Wilmer Herrison

 

Sa jeunesse fut imprégnée des couleurs de sa ville natale et de la force d’une nature luxuriante. Du lac de Maracaibo, sa peinture puise les couleurs et les reflets. A l’âge de 23 ans, il choisit de partir pour la France où il s’inscrit à l’École du Louvre. Il y étudie les techniques utilisées dans les fresques antiques. A 32 ans, il bénéficie d’une reconnaissance précoce dans son pays natal, exposé la même année dans deux musées nationaux.

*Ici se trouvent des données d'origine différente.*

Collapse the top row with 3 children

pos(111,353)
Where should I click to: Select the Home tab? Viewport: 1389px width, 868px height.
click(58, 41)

Wilmer Herrison a développé une technique fondée sur le trait et la couleur, la Fusion optique produisant des faux-semblants organisés en fonction d’un point de vue privilégié, évoluant à distance comme de près. Cette technique s’appuie sur la juxtaposition de touches de couleurs non mélangées sur la surface à peindre et sur la fusion optique, générant un effet de profondeur.

Une première série d’œuvres fut rassemblée en janvier 2010 dans l’exposition Pachamama, inaugurée à Venise et poursuivie au Venezuela. Une deuxième série d’œuvres a été exposée en Italie à partir de mai 2010 sous le nom de Serenissima. En 2017 il a participé au Carré Latin le rendez-vous parisien qui célèbre l’art latino-américain.